Kanemaru uses a chair in a unique way, sandwiching Ospreay’s neck between his knee and a chair, before a cravat and some headscissors kept Will on the mat as Kanemaru seemingly borrowed a fair bit from YOH’s playbook! The headscissors stay on as he drives Ospreay’s head into the mat until they rolled into the ropes… giving Will a brief bit of respite as Kanemaru keeps up on the neck. They’re rolled back outside as Kanemaru dragged Ospreay into a DDT on the floor, and it almost forced a finish as Ospreay narrowly beats the count back in… but that tape on his neck remained a bullseye as Kanemaru ripped it off and pulls him up into a camel clutch… losing his grip as Ospreay got free and rebounded off the ropes with a handspring enziguiri to give himself a breather.

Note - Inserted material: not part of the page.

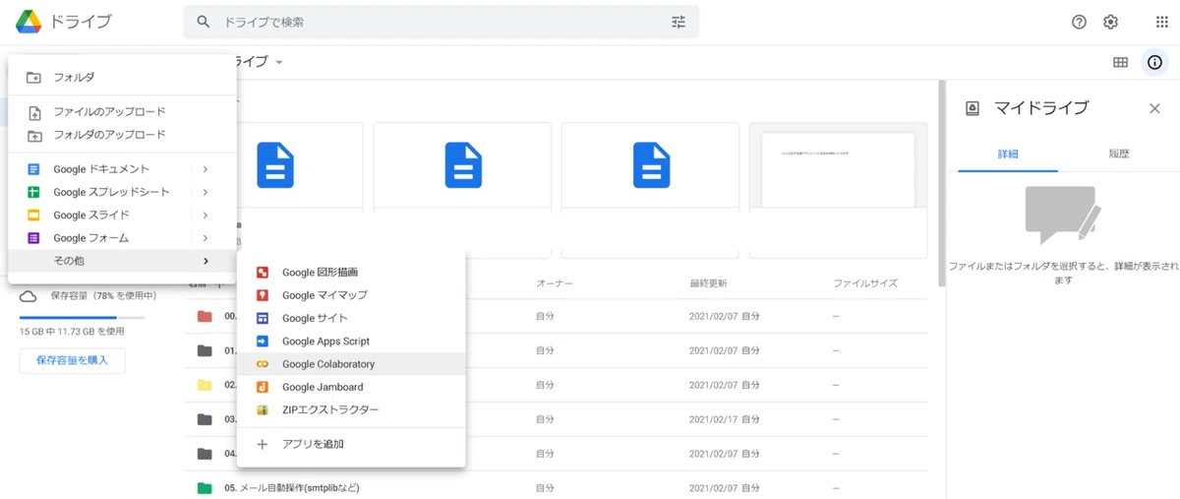The image size is (1180, 499).
Task: Close the マイドライブ details panel
Action: pyautogui.click(x=1154, y=108)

Another enziguiri out of the corner left Kanemaru in place for an over-the-ropes 619, then a springboard forearm as Ospreay’s neck continued to cause trouble. Kanemaru tries to fight back, and nails a satellite DDT, then a scooping reverse DDT for a near-fall, but Ospreay fires right back with an enziguiri and a standing shooting star as he tried to get a flash win. From there, he tries the Storm Breaker, but Kanemaru wriggles free and after a long series of waistlock escapes, we get a ref bump and an O’Connor roll as Ospreay picked up the visual pin.

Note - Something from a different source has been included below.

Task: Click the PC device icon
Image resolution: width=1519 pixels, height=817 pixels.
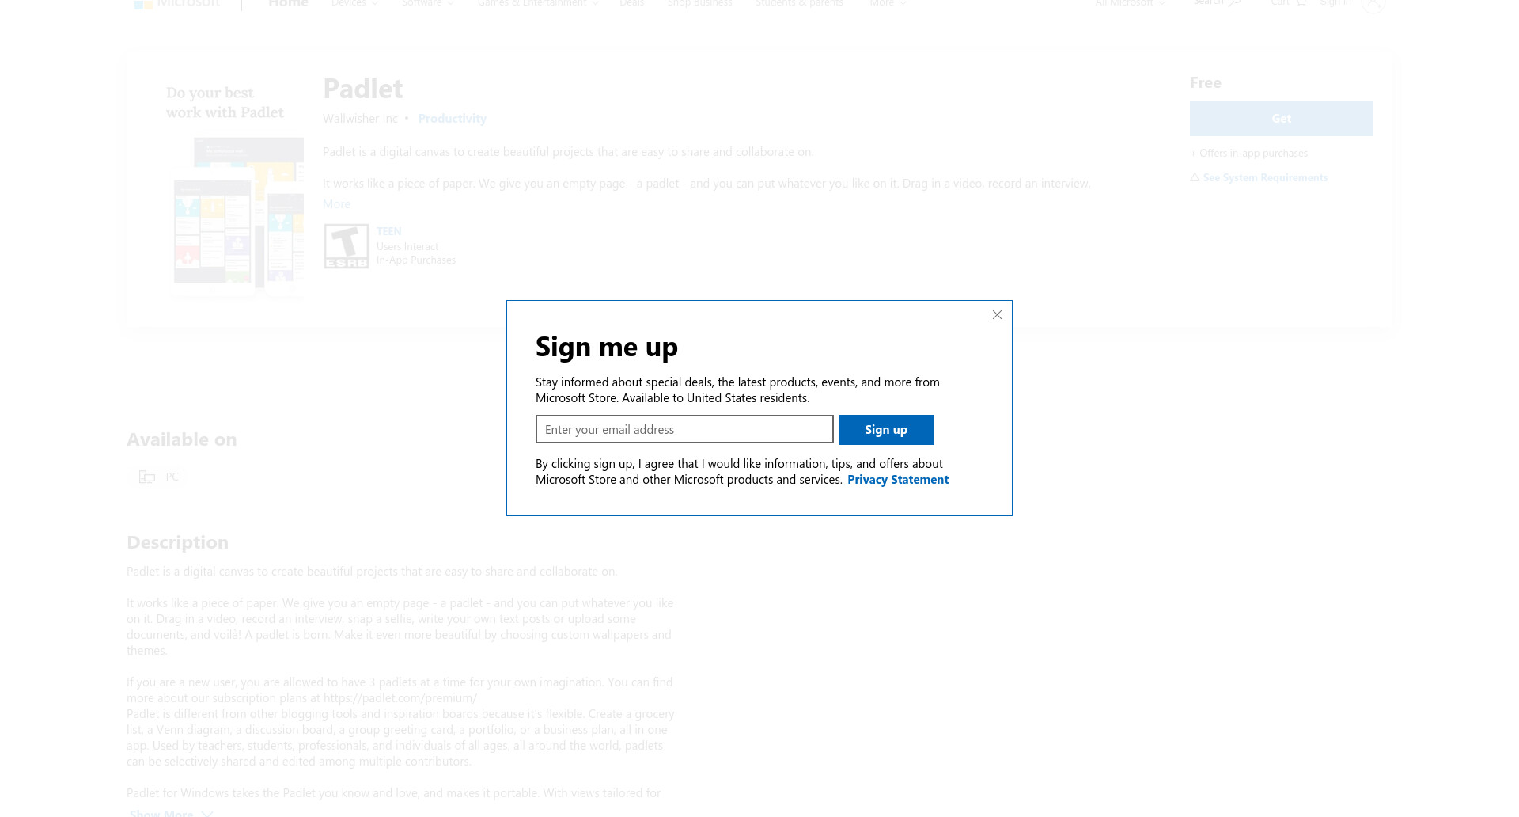Action: click(147, 477)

Of course, with no referee, it counted for nought, and when Will checks on the ref, he’s wide open for a low blow as Kanemaru threw him back to the mat neck-first. We’re into shenanigans as Kanemaru tries to use a chair, but he’s disarmed… and the referee’s back to his feet to disarm him. That allowed Kanemaru a chance to get a swig of whisky… but Ospreay covers his mouth to avoid the spray, making him swallow it before a superkick and a reverse DDT got a near-fall.

Barely-inebriated, Kanemaru’s up at two, and gets taken right back down with a Robinson special before he countered an OsCutter with a dropkick. A sheer drop brainbuster from Kanemaru’s enough for a near-fall, before he drilled Ospreay with the Deep Impact DDT… again getting a near-fall. He tries it again, but Ospreay’s roundhouse kick swats that away, and the fight back is on – smashing into Kanemaru with a shooting star press as he was draped across the ropes, before a corkscrew shooting star press connects as Ospreay clipped the ropes on his way down. That’s still not enough, so Will goes to his new silver bullet: the Storm Breaker, and that’s enough to send Kanemaru packing from the tournament! Another solid tournament match, but one that was again lacking something to poke it through to that next level. ***½

Standings
Block A:
Flip Gordon, Taiji Ishimori, Tiger Mask, Will Ospreay (3-2)
ACH, BUSHI, Yoshinobu Kanemaru, YOH (2-3)

Block B:
Dragon Lee (3-1)
El Desperado, KUSHIDA, Chris Sabin, Marty Scurll, SHO, Hiromu Takahashi (2-2)
Ryusuke Taguchi (1-3)

With two matches left in block A, everyone’s neatly pigeon-holed! Gordon, Ishimori, Ospreay and Tiger Mask top the group – most of those guys are folks you expected to be there or there abouts – while the rest are just one win behind. Trusting Chris Charlton’s maths here, Kanemaru is the only one eliminated, but at this point I would not expect anyone with a 2-3 record to have a shot. Today (Wednesday) is block B’s turn in Fukushima, with KUSHIDA vs. El Desperado headlining… those matches will drop on the VOD overnight and will be reviewed by us tomorrow. Thursday will be block A in Aomori, with YOH vs. Yoshinobu Kanemaru being the surprising slow-closer.

Just a quick head’s up – we’ll be in Ireland this weekend to catch one of the final OTT shows at the Tivoli theatre, so our coverage of the final few days of the Best of the Super Juniors tournament will be delayed… all being well, we should have Thursday’s matches reviewed before we head to the airport!